= Beginning of Section =

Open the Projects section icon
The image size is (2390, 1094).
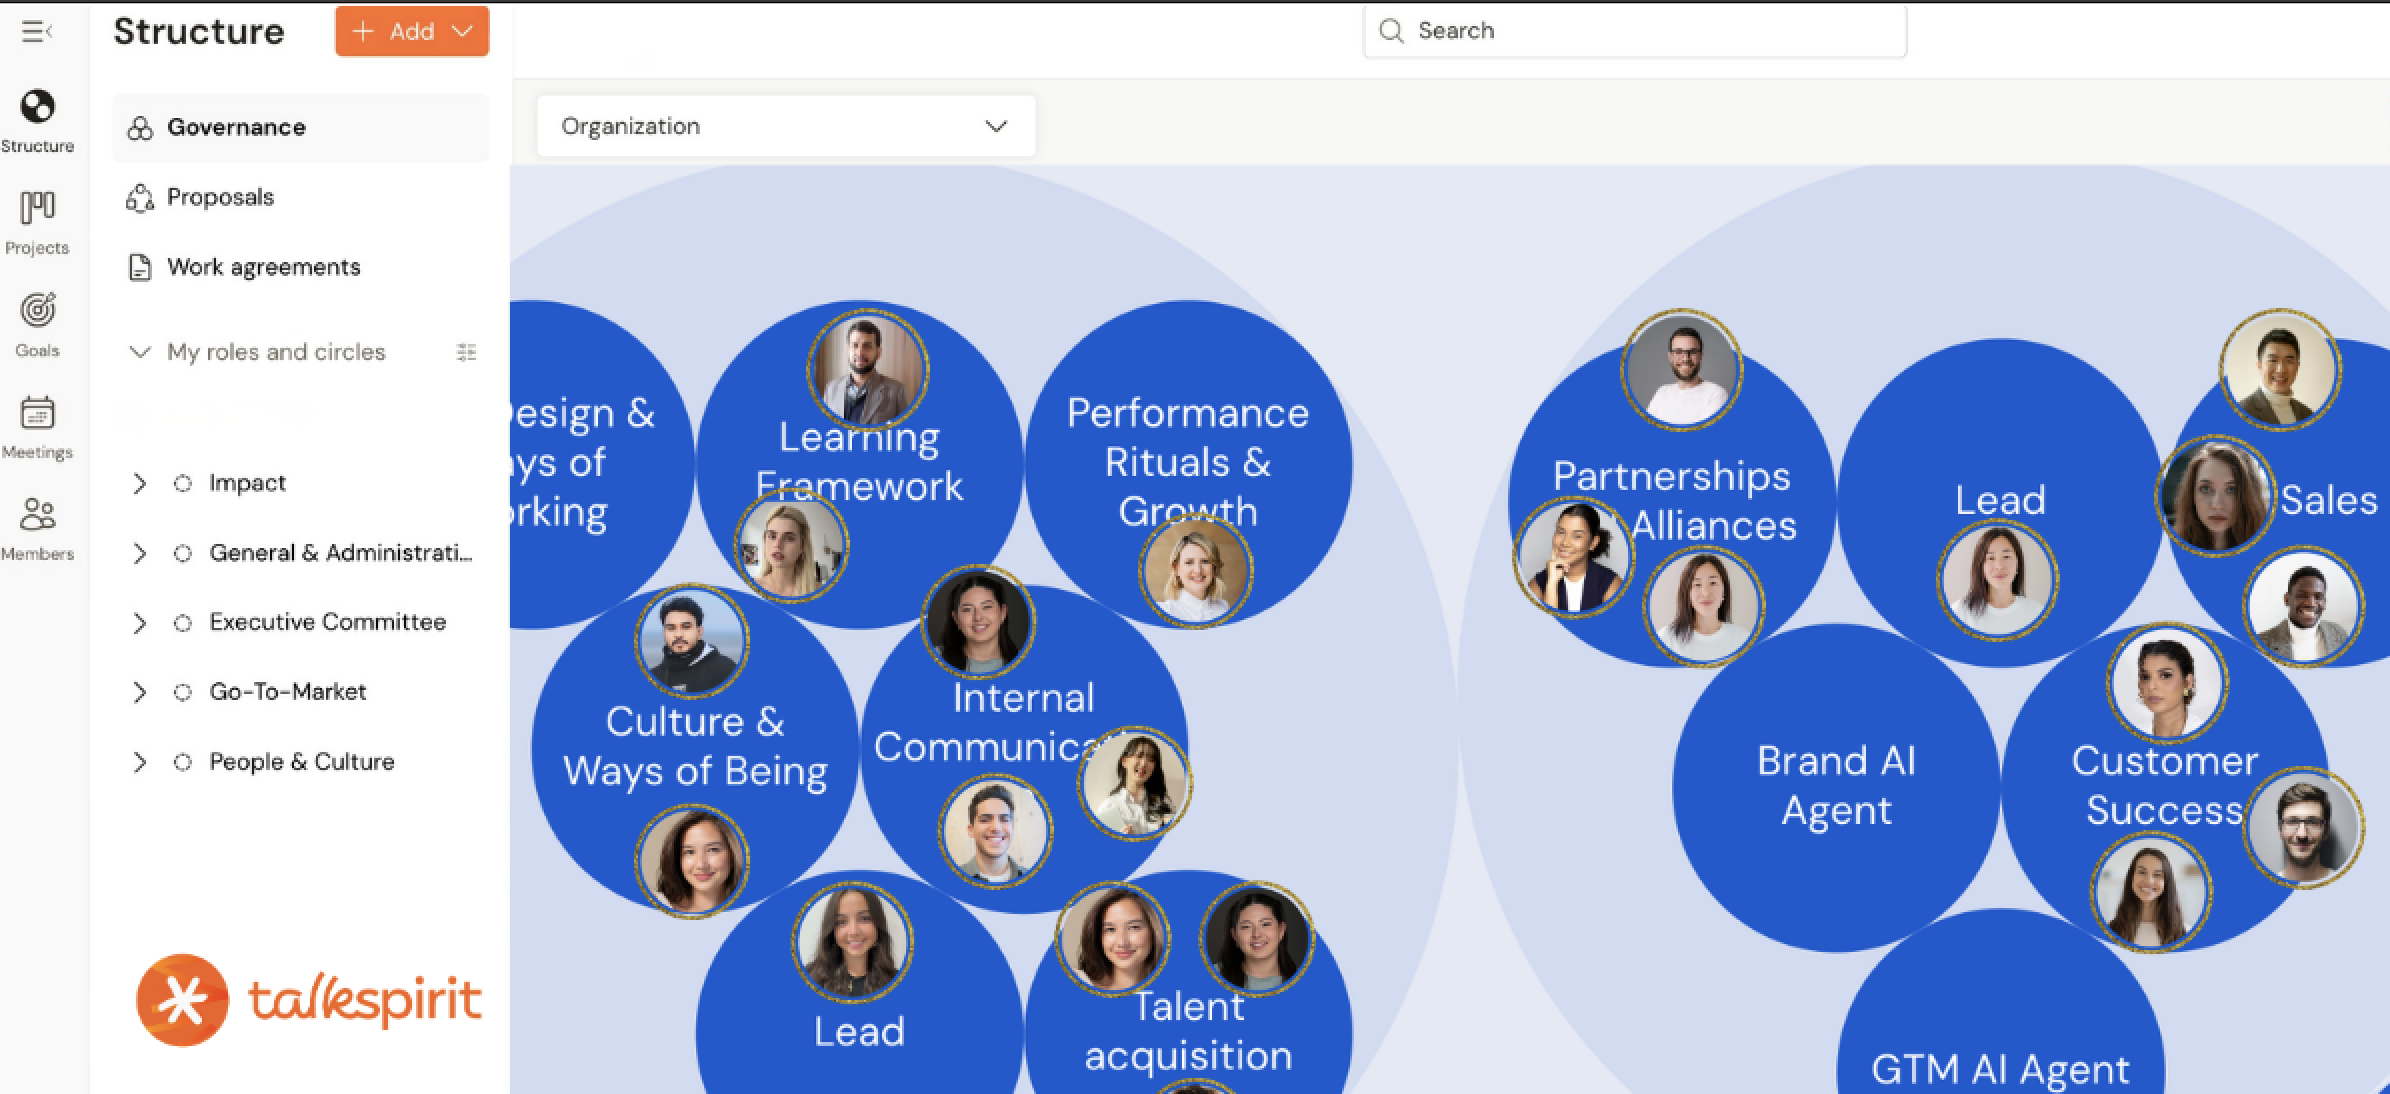pyautogui.click(x=37, y=209)
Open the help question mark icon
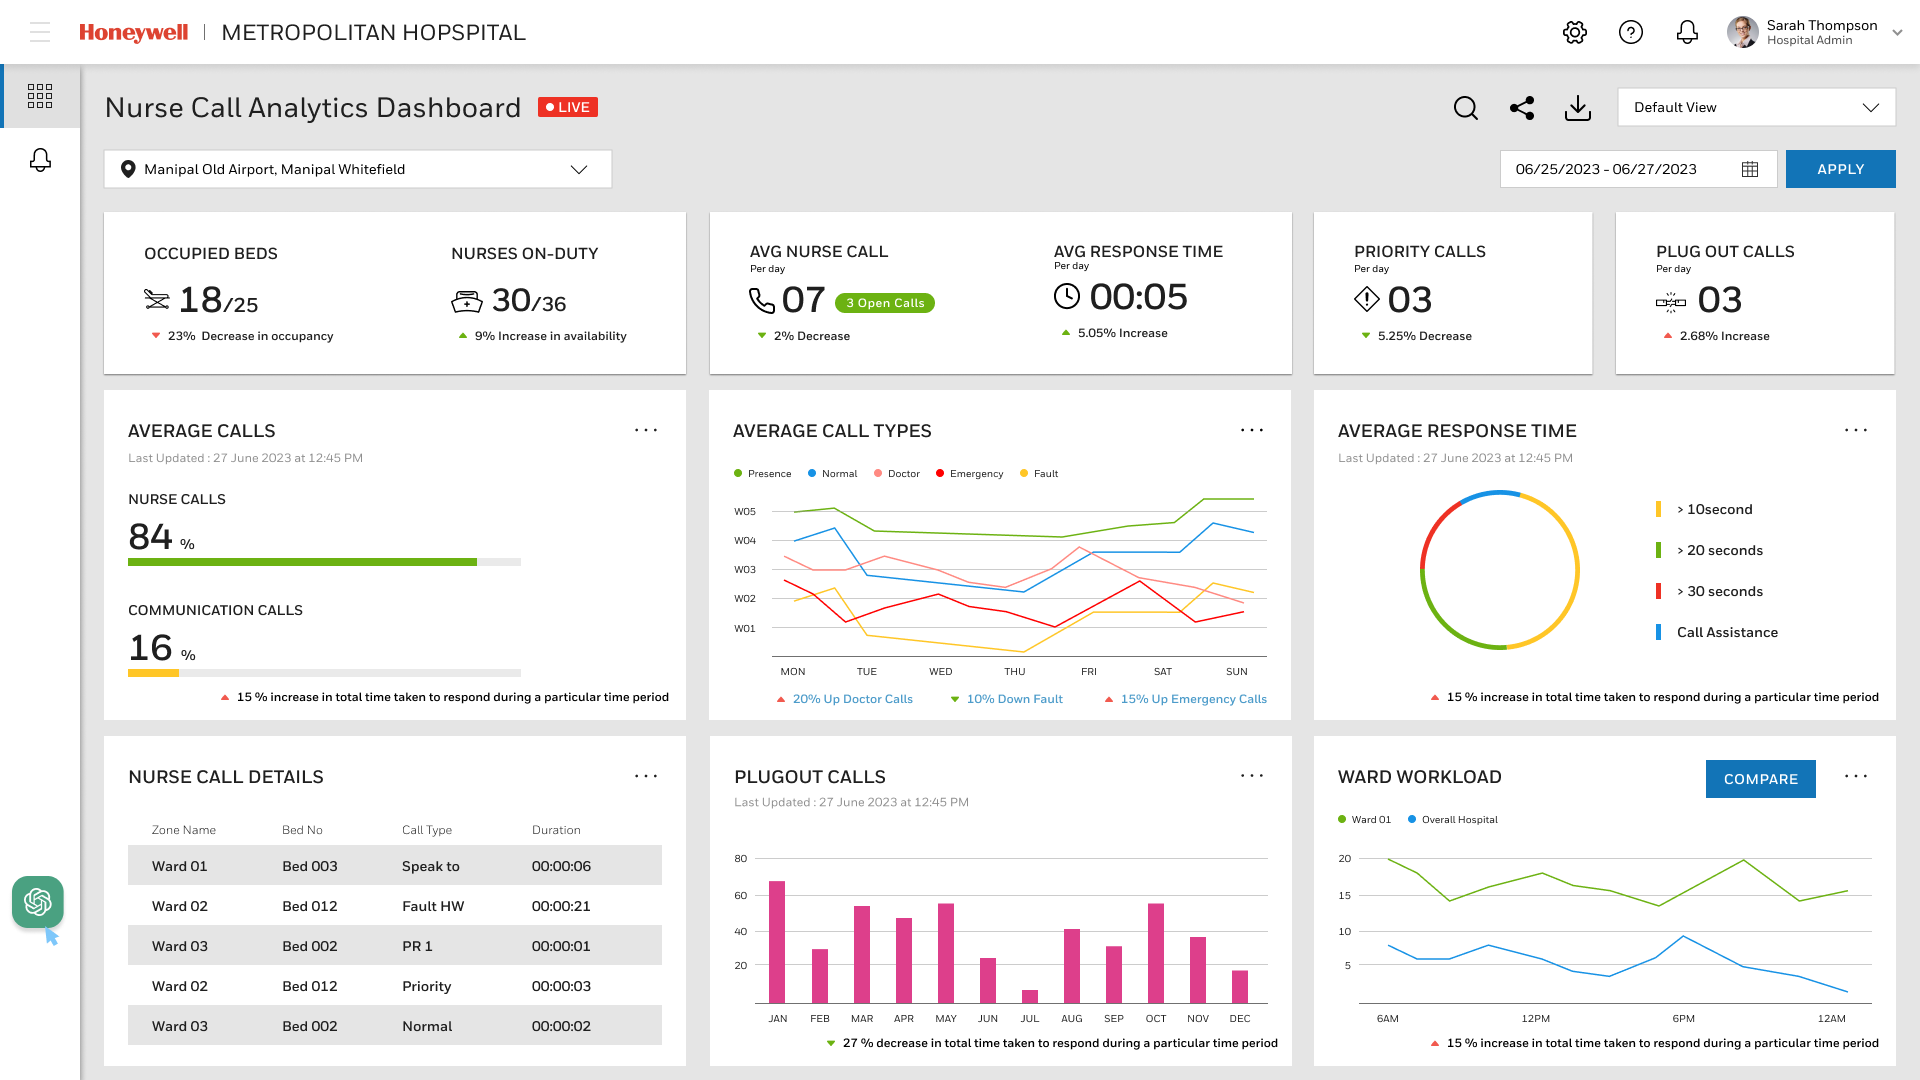 [1630, 32]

= End of Section =

* **Instructions for the task**
Please copy the lines above, starting at the one that holds "The image size is (2390, 1094)." and stopping after the last line, exactly as they appear and minus the pictures.

* **Problem solution**
The image size is (2390, 1094).
pyautogui.click(x=37, y=209)
Open the help question mark icon
 [1630, 32]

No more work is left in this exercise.